Rebaselining for Agile at Scale

April 4, 2013 — Leave a comment

small-gun-ship

Let’s face it, technology systems are getting bigger and bigger.  Big data systems have moved beyond the lab and entrenched themselves in today’s market place as viable value drivers.  These systems and their supporting ecosystems are extremely complex.  They are more like aircraft carriers than small gun boats!  To build large, complex systems we (the software industry) need to refactor our product development practices.

We often see the following pattern when large (50+ people) programs kick off.  Their energy and enthusiasm to use cutting edge technologies drives them towards more modern development practices.  That is Agile practices.  Unfortunately, they usually try to apply low complexity Agile frameworks and practices to their high complexity environment.

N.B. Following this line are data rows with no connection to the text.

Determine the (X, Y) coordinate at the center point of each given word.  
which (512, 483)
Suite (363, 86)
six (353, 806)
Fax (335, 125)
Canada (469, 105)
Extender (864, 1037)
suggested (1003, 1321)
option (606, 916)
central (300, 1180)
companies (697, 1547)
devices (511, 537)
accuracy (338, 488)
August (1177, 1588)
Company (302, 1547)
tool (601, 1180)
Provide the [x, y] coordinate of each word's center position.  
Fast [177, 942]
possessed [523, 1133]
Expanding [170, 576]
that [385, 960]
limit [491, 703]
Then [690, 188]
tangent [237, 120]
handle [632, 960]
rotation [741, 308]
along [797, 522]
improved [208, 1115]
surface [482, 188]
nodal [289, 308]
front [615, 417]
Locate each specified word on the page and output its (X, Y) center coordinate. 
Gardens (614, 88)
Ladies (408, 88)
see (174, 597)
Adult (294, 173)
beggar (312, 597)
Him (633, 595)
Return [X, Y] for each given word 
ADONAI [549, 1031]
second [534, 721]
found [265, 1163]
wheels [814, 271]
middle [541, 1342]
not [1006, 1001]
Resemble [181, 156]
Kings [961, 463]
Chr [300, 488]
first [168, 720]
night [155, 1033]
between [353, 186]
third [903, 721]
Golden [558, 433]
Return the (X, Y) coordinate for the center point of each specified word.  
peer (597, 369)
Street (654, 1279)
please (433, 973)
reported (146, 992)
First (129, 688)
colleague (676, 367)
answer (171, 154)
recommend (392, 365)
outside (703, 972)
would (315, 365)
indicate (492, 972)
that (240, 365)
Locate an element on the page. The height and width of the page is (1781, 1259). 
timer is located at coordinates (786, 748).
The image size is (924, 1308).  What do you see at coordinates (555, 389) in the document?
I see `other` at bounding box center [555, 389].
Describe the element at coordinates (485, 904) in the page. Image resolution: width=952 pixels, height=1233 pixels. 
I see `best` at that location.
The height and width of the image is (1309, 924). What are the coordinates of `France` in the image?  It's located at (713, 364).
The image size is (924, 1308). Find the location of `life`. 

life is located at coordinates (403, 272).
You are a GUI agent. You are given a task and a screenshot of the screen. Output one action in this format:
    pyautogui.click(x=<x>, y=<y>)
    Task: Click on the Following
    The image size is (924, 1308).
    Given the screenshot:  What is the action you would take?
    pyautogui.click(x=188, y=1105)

What does that mean?  Our experience is they try to apply Scrum and a select few XP engineering practices to manage and deliver their system.  Inevitably, this breaks down for a variety of reasons and they revert back to BUFD, Waterfall methods.  #FAIL

Their approach to organizing and managing delivery at scale was flawed from the start.  We need tools and practices that map to high complexity environments in order to realize value at scale.  While Scrum is part of the solution, it is not the whole solution.  Its our opinion that the Scaled Agile Framework (SAFe) is currently the best and most mature tip revision of our industry’s current thinking to deliver at scale.

Here are some SAFe practices we must rebaseline when scaling agility:

  1. Product Owners don’t have complete autonomy anymore.  They must work from the program backlog that is managed by Product Management.  This is necessary to bring value alignment across the whole system.
  2. System designers don’t have complete autonomy either.  They must work within the constraints of the enterprise architecture.  Otherwise significant refactors will cause poor economics.
    • Note – Agile Architecture is significantly different than traditional ivory tower, BUFD architecture.
  3. Continuous Integration must occur at the system level.  Since these systems realize value at the system level, system level CI practices are necessary.
  4. Local team demo does not equal system demo.  Demos must scale to the system level on the same cadence as the teams so that our system stakeholders can provide valuable system level feedback necessary for maximum agility.
  5. Quality can’t be built in later.  Software quality breaks down exponentially as systems scale.  Just one system component with substandard quality can bring the whole system to its knees.  To maximize the economics(agility) of system development, we can’t wait for a refactoring sprint.  Quality must be built in as we develop across every team!